3. Governing in Kaplan Turbine:
   The Kaplan turbine uses adjustable runner blades and guide vanes. The governing mechanism simultaneously controls both to maintain maximum efficiency. A servomotor system changes the guide vane opening and runner blade angle depending on the load variation.
4. Governing in Steam Turbines (for comparison):
   Steam turbines use a throttle or nozzle control system where steam flow is adjusted using control valves.

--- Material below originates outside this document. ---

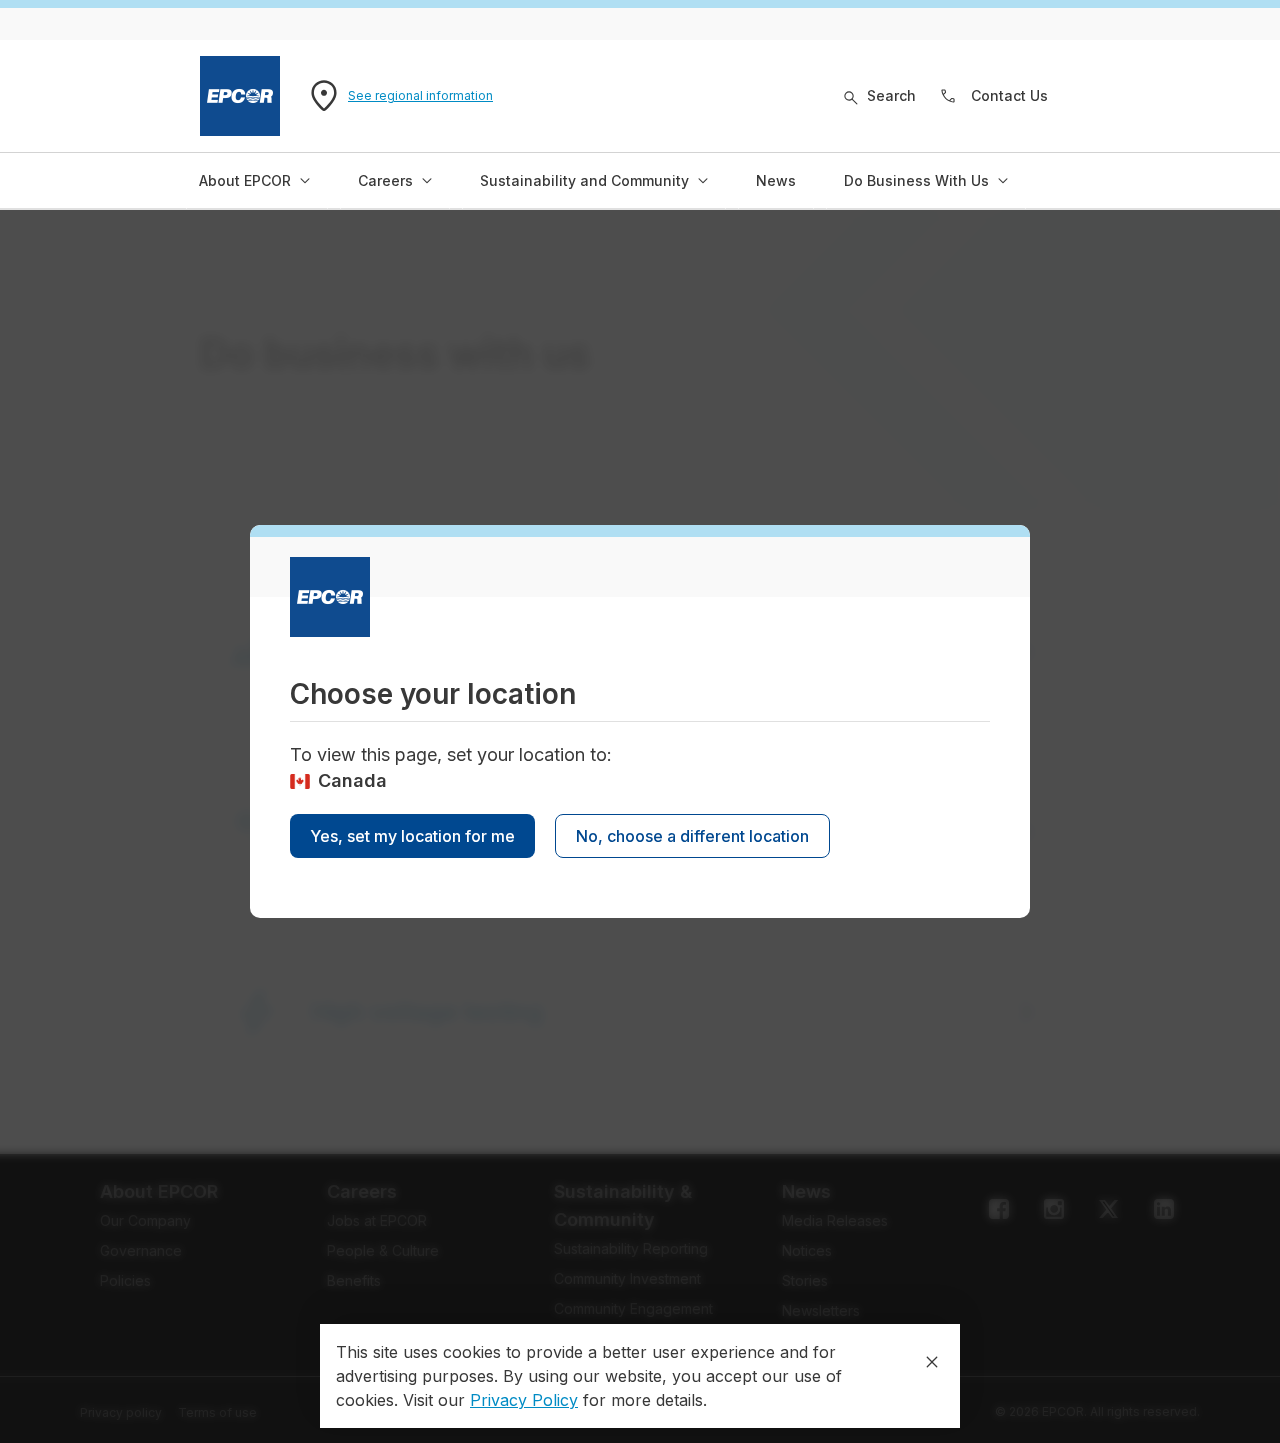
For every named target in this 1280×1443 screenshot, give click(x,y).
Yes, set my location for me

The principle remains similar—regulating fluid flow to maintain constant turbine speed.

Components of Hydraulic Turbine Governing System

1. Governor:
   It senses speed variations using a centrifugal flyball system.
2. Oil Pressure System:
   It amplifies the motion of the governor and transmits it to the servomotor.
3. Servomotor:
   Converts oil pressure energy into mechanical motion for operating guide vanes or needle valves.
4. Control Valve:
   Regulates the flow of oil to the servomotor based on governor action.
5. Linkage Mechanism:
   Connects the servomotor to the guide vanes or needle valve for proper movement.

Advantages of Governing Mechanism

• Maintains constant turbine and generator speed.
• Protects the turbine from damage caused by over-speeding.
• Improves the operational efficiency of the power plant.
• Reduces mechanical stress and vibration in the system.
• Ensures consistent power generation and frequency stability.

Limitations

• Requires regular maintenance to ensure accurate response.
• Mechanical systems may have a delay in response time.
• Complex hydraulic systems can lead to leakage or operational issues if not properly maintained.

Conclusion

The governing mechanism in turbines is essential for maintaining constant speed and stable operation under varying load conditions. It automatically adjusts the water or steam supply by controlling guide vanes, nozzles, or valves to prevent over-speeding and ensure consistent performance. Depending on the turbine type—Pelton, Francis, or Kaplan—the governing method may vary, but the purpose remains the same: to provide smooth, efficient, and safe operation of the turbine and the entire power plant system.